We use straws in odd places. For example, people drink soda with a straw, but how many suck beer through one? Coffee lovers gulp the hot stuff directly from cups but stick straws in iced coffee. At a bar, some drinks come with a straw, but not others. In certain theme parks and museums that currently ban plastic straws, adults and children just drink from cups, or paper straws, which are much more environmentally friendly. If a straw isn’t around, in most cases, we just go ahead and drink from the glass.
How did we start drinking from straws, anyway? According to the Washington Post, “The prevailing notion says flexible straws were invented in the late 19th century by Marvin Stone, a D.C. man who didn’t like how the traditional ryegrass straw people used for drinking would disintegrate and leave gritty residue in his mint juleps.
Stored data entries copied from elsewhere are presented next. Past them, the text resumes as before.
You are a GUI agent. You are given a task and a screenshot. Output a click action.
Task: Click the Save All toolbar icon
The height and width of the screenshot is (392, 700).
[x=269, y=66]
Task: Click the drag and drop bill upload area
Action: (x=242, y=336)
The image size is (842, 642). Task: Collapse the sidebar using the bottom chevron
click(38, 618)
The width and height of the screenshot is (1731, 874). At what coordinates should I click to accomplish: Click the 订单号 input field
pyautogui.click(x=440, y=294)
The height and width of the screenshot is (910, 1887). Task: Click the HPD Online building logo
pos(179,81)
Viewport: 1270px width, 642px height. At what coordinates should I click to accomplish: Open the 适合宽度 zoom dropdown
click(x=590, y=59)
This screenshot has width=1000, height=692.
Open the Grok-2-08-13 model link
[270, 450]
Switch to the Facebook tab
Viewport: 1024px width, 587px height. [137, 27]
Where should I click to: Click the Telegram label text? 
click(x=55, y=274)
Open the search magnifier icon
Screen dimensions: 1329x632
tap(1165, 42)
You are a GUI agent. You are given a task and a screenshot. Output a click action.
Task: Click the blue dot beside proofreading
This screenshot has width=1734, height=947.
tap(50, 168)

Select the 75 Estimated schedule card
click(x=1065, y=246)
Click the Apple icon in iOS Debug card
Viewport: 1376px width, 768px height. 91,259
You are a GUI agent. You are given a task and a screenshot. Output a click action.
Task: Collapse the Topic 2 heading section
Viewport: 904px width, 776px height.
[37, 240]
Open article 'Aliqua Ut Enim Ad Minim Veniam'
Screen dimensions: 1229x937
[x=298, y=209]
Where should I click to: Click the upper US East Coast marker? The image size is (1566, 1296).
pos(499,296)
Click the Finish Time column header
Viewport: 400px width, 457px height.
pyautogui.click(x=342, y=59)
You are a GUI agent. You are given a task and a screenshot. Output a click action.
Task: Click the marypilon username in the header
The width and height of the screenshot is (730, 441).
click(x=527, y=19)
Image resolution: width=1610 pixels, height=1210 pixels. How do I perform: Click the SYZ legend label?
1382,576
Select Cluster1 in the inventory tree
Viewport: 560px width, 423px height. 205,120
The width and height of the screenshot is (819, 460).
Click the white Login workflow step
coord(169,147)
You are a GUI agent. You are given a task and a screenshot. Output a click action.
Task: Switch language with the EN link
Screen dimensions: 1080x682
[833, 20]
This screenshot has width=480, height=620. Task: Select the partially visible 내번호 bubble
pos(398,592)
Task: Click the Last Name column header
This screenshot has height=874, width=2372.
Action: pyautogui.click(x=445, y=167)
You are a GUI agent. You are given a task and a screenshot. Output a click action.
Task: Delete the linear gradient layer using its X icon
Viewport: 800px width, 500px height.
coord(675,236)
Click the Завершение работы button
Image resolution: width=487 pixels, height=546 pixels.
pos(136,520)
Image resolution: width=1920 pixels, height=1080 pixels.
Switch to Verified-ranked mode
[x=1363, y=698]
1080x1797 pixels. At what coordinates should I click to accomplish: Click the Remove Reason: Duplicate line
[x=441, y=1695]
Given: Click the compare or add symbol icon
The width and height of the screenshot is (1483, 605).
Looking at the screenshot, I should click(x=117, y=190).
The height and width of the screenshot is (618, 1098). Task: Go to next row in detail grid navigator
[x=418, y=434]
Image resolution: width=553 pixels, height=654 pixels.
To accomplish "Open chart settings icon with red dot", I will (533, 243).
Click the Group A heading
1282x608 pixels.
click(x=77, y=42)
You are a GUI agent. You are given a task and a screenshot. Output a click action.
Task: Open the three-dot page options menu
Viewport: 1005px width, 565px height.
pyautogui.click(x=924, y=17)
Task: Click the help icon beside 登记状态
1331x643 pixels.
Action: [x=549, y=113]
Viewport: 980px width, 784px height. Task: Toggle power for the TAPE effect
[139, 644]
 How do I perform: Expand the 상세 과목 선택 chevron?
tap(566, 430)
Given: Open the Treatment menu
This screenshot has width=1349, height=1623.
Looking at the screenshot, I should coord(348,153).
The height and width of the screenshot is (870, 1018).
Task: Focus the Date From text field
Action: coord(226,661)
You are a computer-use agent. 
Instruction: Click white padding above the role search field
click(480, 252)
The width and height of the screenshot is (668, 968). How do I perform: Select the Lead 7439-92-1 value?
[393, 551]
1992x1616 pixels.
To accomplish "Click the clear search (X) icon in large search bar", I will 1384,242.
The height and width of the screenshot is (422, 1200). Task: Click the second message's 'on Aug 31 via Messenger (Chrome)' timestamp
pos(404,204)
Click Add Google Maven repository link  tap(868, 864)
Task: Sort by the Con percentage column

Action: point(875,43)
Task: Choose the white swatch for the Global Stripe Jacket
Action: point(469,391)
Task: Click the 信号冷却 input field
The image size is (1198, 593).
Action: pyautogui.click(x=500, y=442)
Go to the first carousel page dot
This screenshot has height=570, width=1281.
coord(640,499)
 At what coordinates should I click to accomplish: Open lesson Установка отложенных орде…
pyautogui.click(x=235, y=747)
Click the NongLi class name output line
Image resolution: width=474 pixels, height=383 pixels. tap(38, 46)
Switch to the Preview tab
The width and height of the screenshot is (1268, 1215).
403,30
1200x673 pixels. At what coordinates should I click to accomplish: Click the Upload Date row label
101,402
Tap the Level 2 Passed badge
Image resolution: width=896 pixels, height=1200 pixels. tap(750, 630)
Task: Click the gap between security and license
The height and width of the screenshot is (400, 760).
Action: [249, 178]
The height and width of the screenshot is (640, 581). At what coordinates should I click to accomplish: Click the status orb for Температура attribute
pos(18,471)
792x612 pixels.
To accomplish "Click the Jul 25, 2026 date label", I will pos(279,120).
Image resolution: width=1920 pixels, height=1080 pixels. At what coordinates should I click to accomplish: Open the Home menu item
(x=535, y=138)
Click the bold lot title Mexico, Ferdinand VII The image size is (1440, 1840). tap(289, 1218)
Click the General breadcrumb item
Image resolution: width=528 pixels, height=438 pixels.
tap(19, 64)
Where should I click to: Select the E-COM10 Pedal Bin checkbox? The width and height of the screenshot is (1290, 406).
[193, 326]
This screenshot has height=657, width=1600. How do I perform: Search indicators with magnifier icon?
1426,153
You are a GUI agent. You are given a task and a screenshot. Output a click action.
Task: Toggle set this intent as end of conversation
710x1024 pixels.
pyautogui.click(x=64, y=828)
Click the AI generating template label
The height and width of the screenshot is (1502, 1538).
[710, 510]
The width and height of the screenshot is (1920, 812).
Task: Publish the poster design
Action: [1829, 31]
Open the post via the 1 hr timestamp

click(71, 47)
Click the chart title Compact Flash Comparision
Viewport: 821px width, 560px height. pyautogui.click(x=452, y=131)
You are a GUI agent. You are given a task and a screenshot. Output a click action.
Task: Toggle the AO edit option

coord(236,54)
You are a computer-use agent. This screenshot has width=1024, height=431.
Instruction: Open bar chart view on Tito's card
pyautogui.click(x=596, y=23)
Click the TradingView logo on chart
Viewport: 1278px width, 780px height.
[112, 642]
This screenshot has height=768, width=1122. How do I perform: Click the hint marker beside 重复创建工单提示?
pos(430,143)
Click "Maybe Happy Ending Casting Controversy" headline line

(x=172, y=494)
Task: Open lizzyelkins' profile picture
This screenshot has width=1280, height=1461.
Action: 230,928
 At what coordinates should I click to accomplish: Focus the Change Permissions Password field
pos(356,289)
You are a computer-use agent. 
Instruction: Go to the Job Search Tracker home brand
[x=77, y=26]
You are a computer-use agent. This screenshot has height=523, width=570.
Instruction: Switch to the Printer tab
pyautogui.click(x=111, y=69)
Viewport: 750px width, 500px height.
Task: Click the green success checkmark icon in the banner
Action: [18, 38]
Stone wrapped strips of paper around a pencil, glued the strips together and test-marketed the contraption, and in 1888, the disposable straw was born, according to the Smithsonian’s Lemelson Center for the Study of Invention and Innovation.
The new paper straw was limited mostly to use in hospitals, which used the innovation to avoid spreading disease. Usage widened during the polio epidemic that began in 1900 as people avoided putting their mouths on others’ drinking glasses. Finally in the 1960s, restaurants offered a new invention: a disposable plastic straw.”